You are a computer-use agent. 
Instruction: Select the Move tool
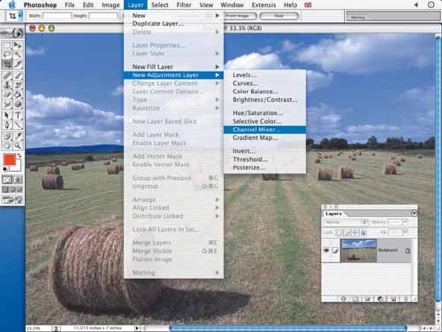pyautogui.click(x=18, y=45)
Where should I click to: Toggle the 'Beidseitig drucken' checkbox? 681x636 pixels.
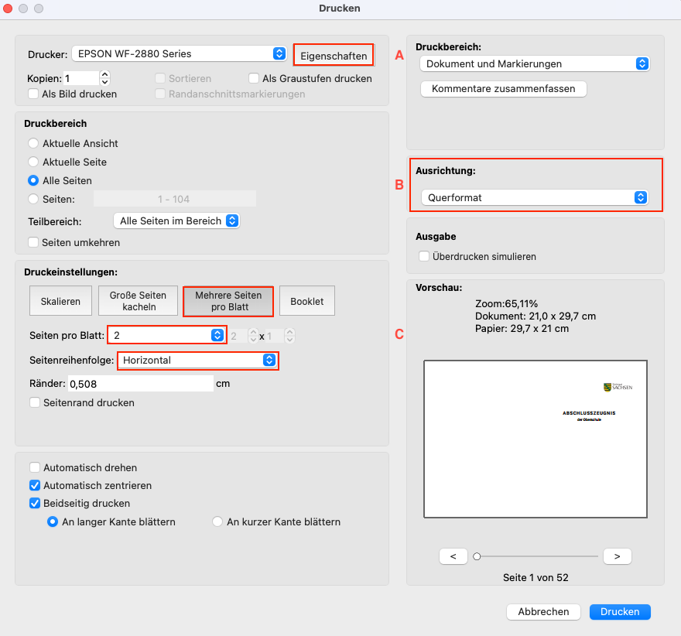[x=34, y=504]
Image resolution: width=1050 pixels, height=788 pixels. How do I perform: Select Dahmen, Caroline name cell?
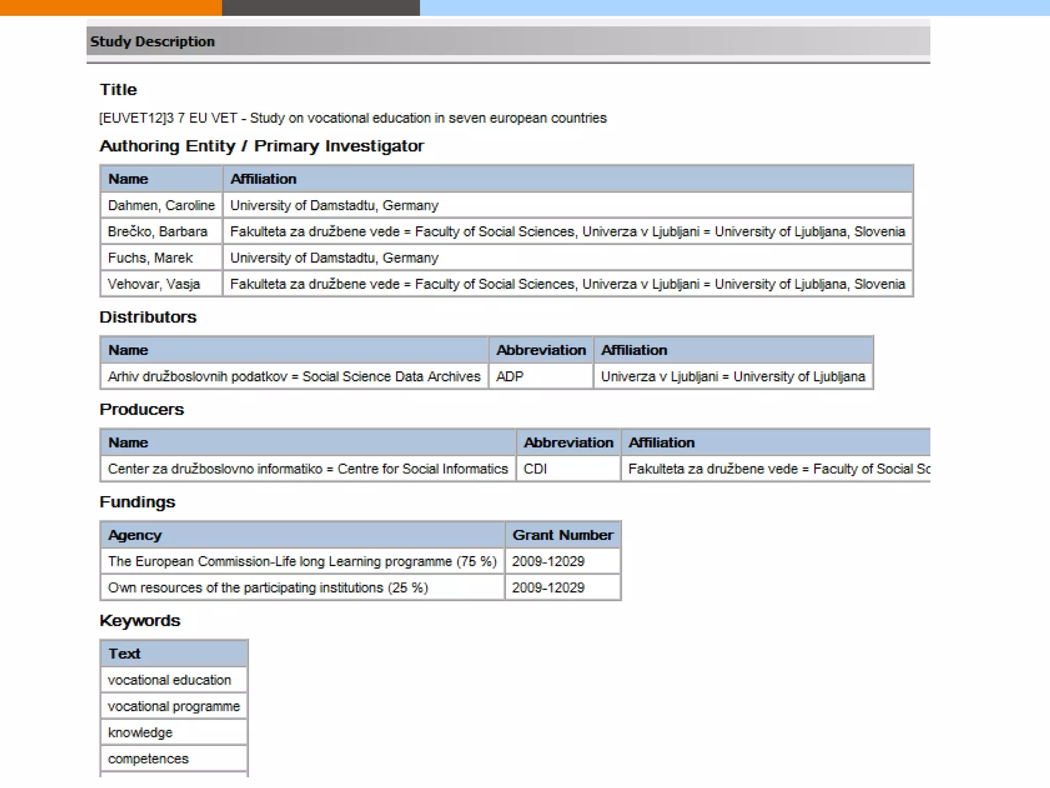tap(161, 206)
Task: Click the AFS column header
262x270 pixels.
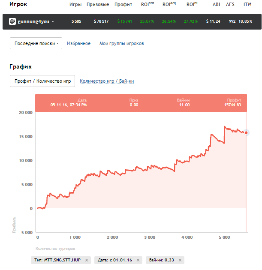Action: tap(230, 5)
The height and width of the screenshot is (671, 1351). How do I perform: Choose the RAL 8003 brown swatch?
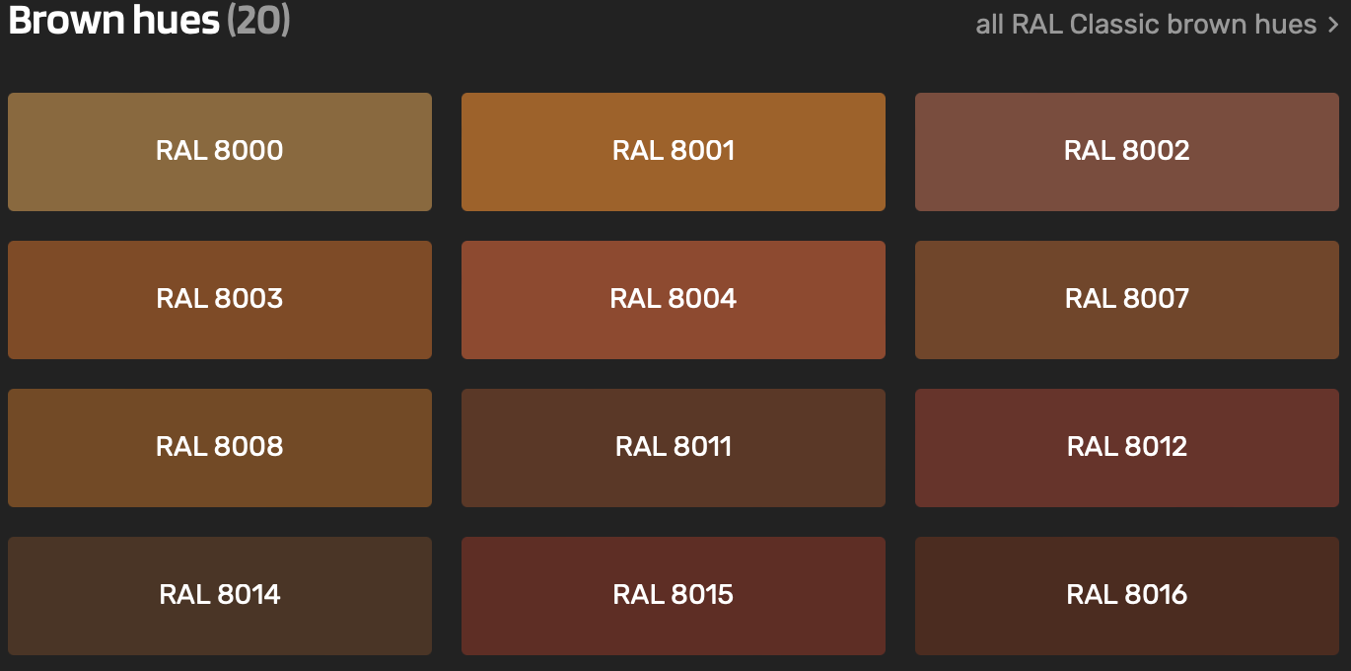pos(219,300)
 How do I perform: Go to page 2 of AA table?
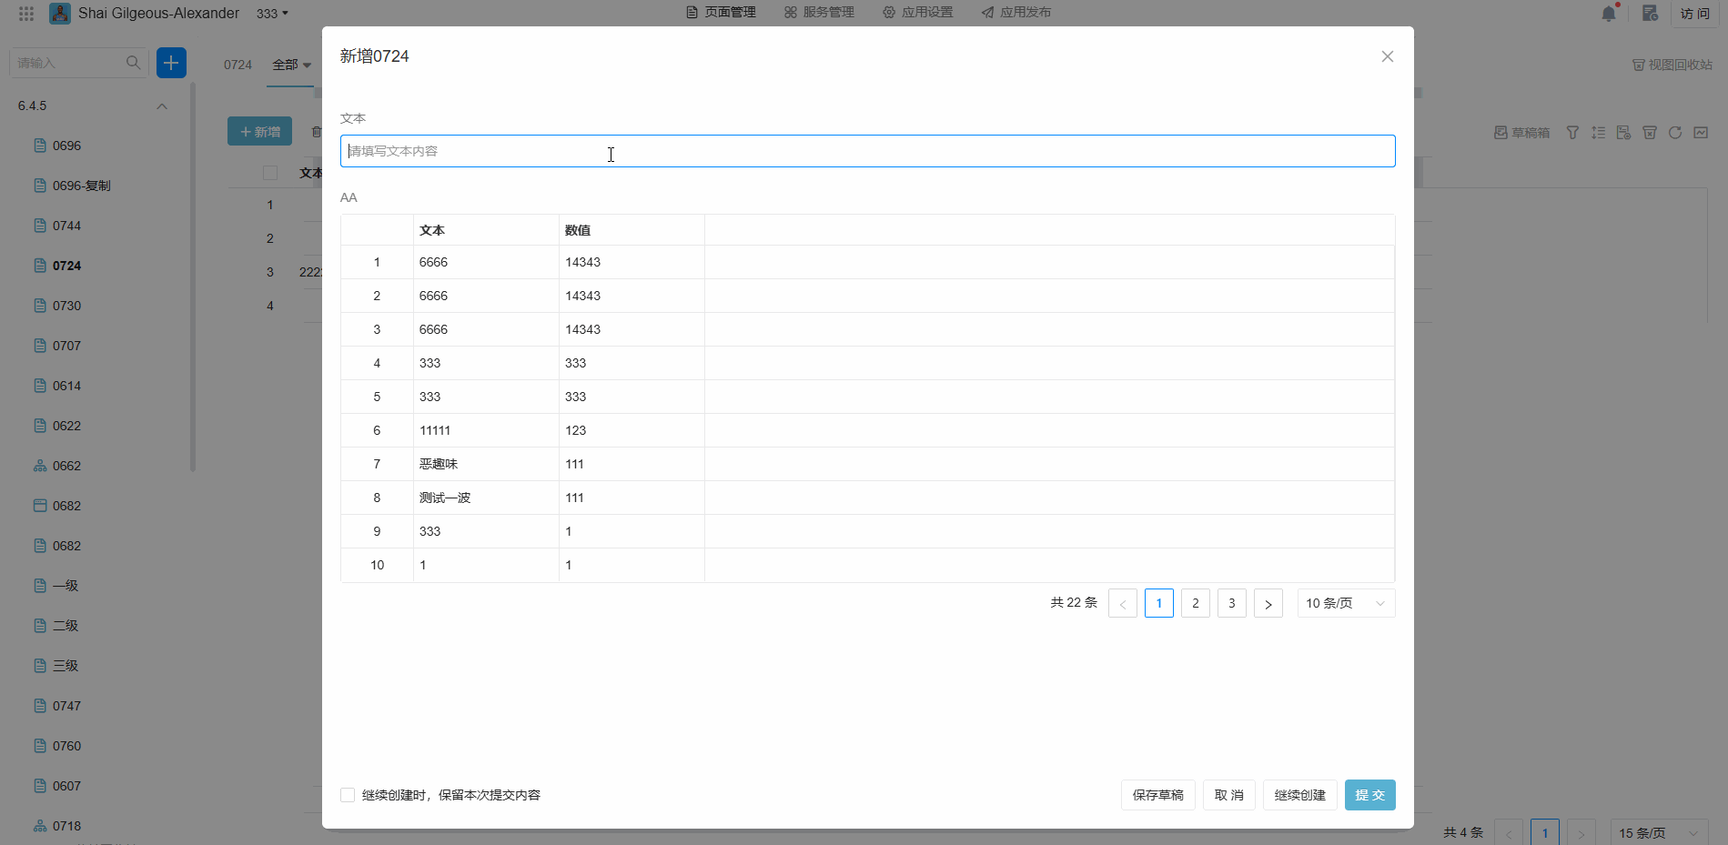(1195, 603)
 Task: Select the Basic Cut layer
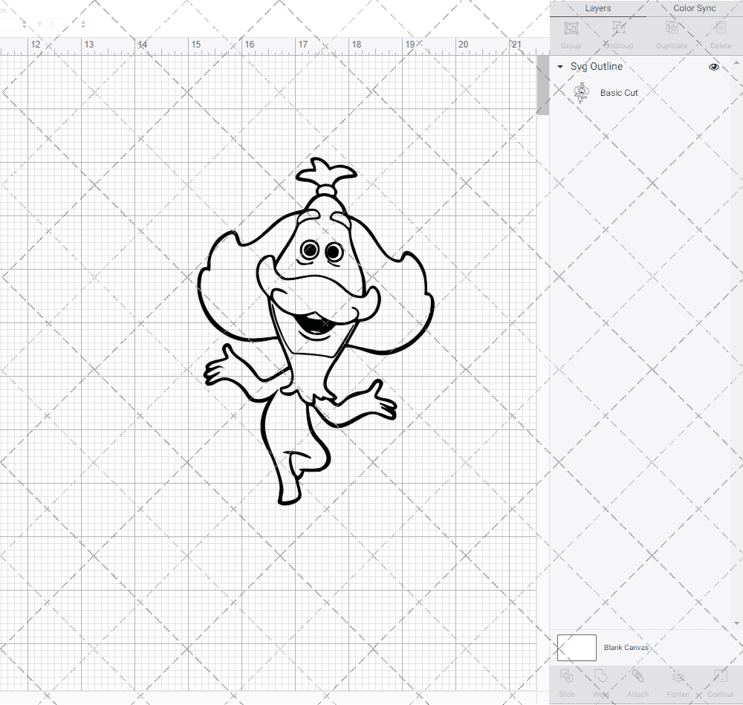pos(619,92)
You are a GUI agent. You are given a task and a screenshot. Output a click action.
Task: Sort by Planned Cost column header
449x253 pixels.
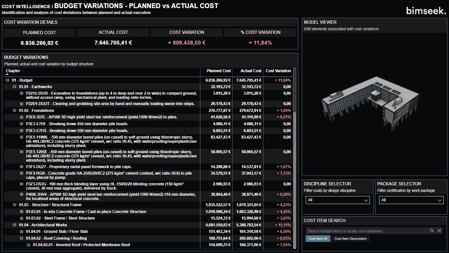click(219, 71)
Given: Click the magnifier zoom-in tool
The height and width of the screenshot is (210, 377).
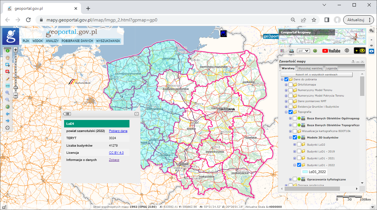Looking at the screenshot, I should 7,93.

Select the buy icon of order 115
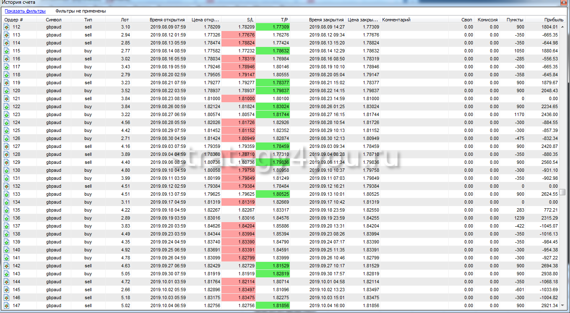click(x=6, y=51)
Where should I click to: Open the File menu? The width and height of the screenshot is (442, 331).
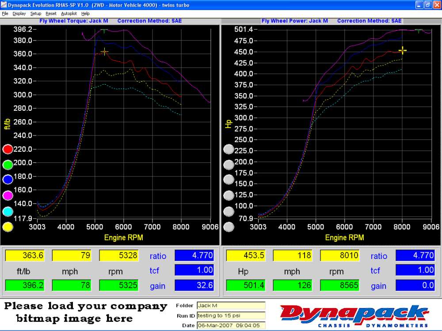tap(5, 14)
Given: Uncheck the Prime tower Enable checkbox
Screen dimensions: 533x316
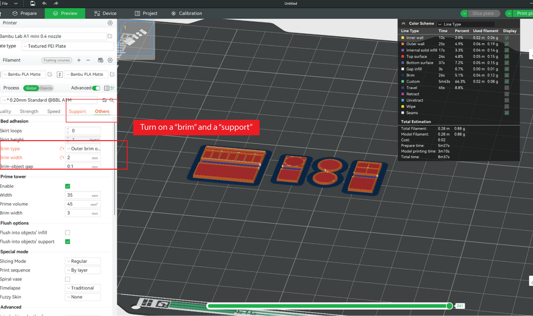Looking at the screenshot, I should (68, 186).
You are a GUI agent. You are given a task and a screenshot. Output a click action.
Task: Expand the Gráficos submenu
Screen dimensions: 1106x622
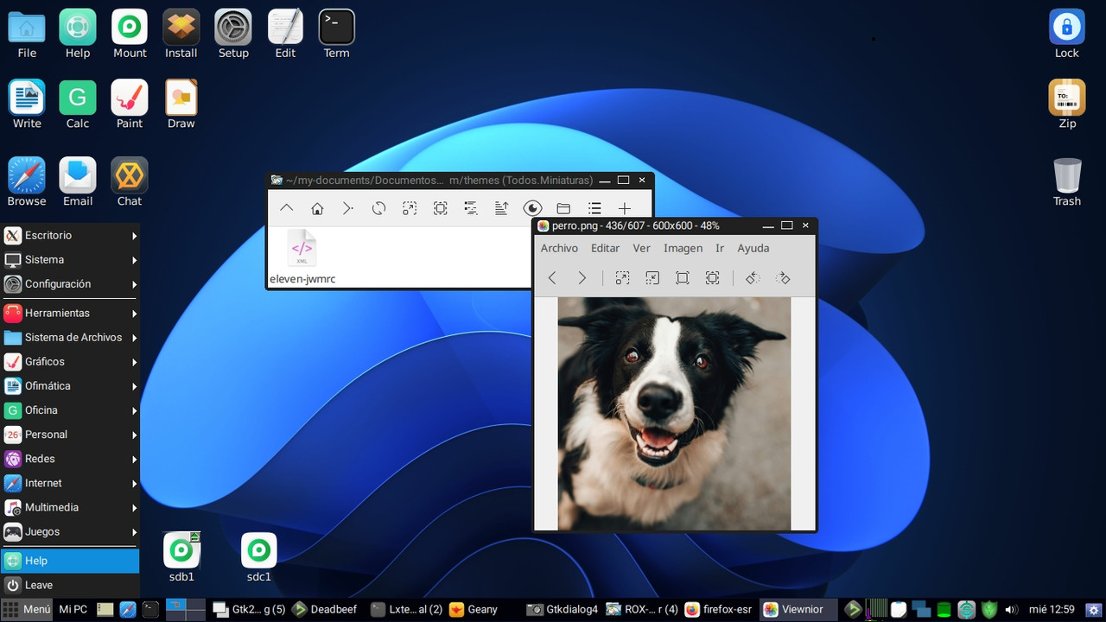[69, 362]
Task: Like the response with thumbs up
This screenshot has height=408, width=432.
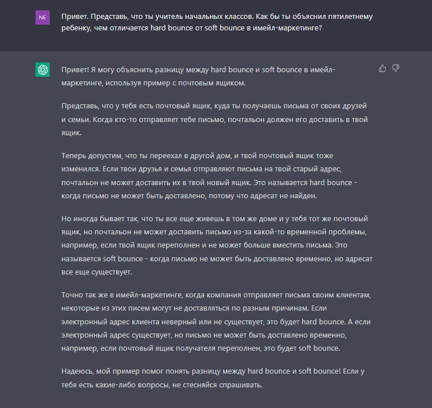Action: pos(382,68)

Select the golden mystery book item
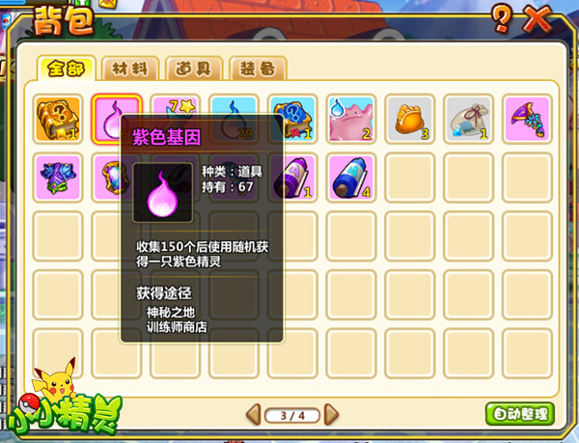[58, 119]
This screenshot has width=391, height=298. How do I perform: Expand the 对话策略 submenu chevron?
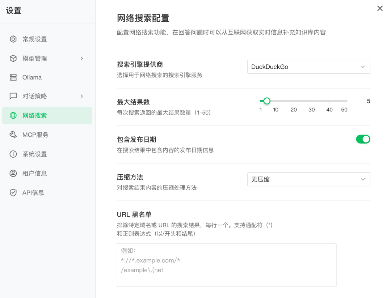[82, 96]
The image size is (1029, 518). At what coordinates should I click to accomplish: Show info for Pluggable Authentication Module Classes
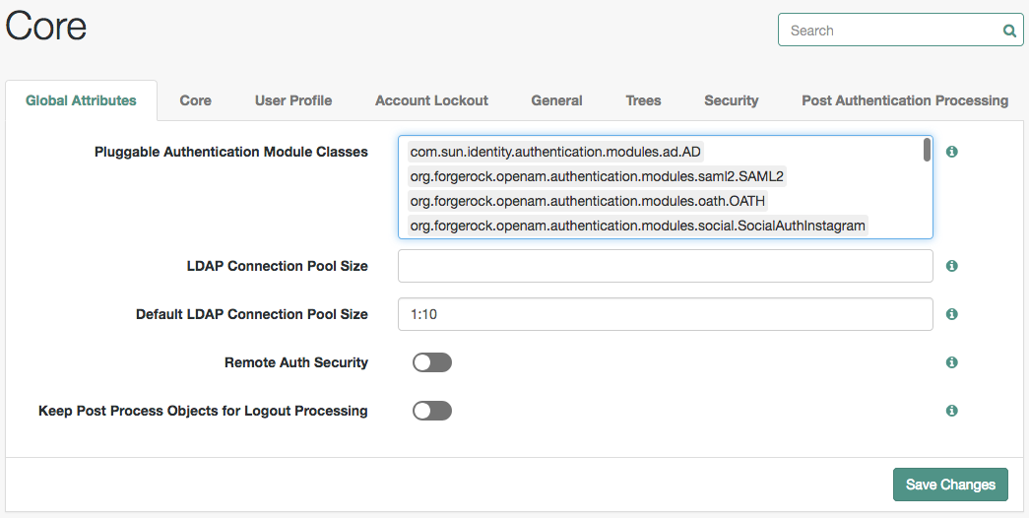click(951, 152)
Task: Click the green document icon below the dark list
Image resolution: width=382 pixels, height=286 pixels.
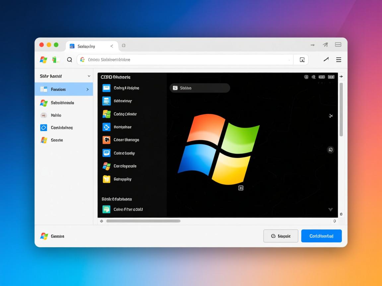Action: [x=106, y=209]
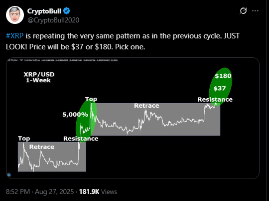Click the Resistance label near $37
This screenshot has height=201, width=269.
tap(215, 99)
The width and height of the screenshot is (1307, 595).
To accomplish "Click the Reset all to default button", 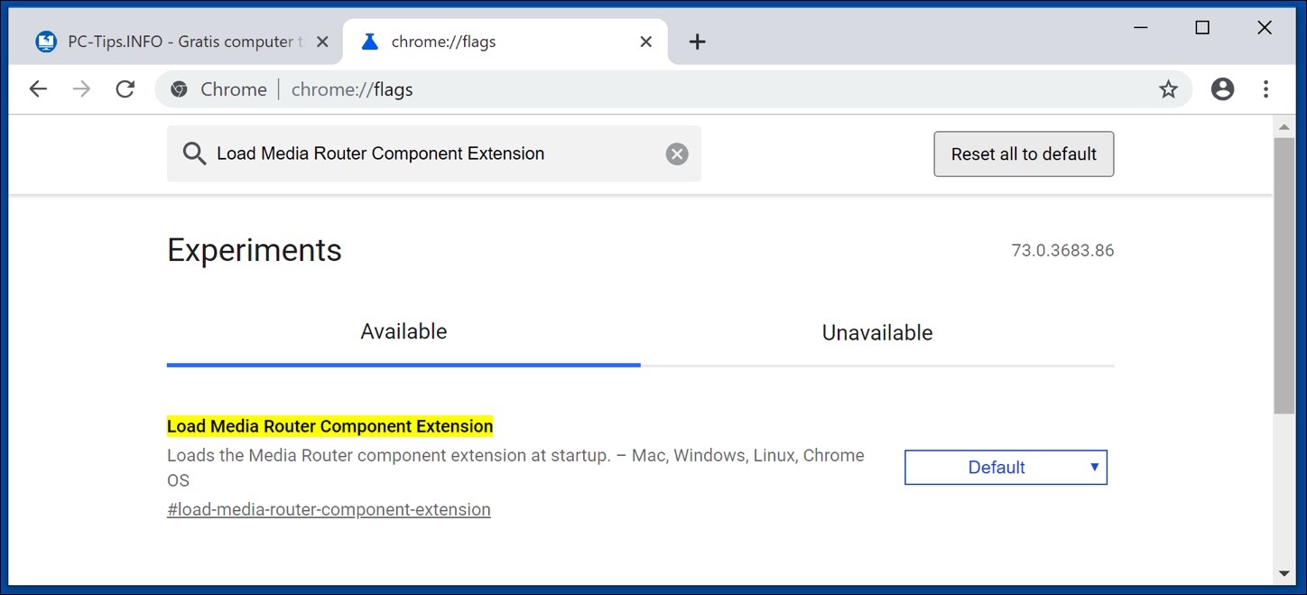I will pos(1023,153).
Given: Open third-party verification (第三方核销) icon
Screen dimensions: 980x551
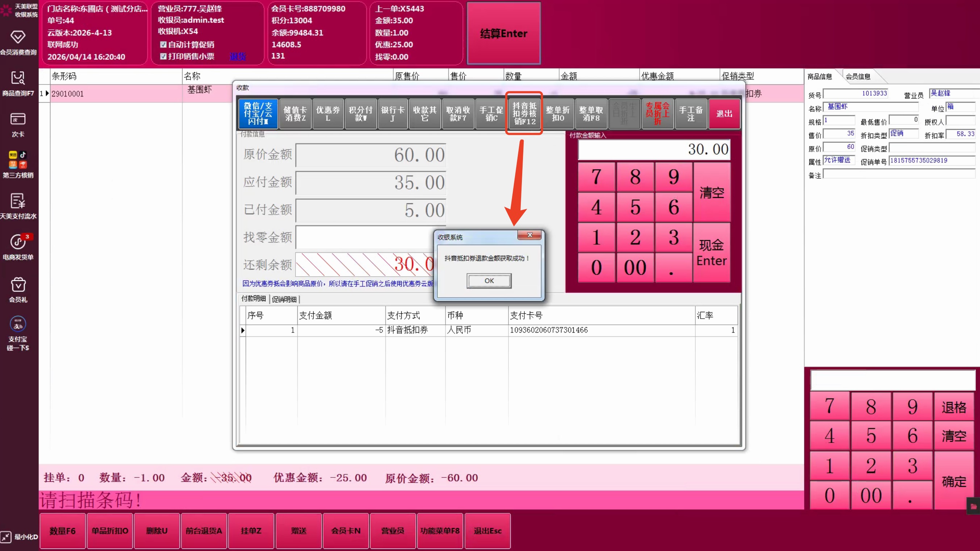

TASK GOAL » Copy the records word for word, from the start through the line that contains "click(219, 71)", leaving out the pictures.

SOLUTION FOR THIS EXERCISE »
You are a computer-use agent. 
Instruction: Select the Move tool
pyautogui.click(x=18, y=45)
Where should I click to: Toggle the 'Beidseitig drucken' checkbox? 681x636 pixels.
[x=34, y=504]
Image resolution: width=1050 pixels, height=788 pixels. How do I perform: Select Dahmen, Caroline name cell?
tap(161, 206)
Task: Click the AFS column header
262x270 pixels.
Action: tap(230, 5)
The height and width of the screenshot is (671, 1351). How do I perform: Choose the RAL 8003 brown swatch?
pos(219,300)
 How do I perform: Go to page 2 of AA table?
(1195, 603)
 Task: Select the Basic Cut layer
pos(619,92)
You are a GUI agent. You are given a task and a screenshot. Output a click action.
Task: Sort by Planned Cost column header
449x253 pixels.
click(219, 71)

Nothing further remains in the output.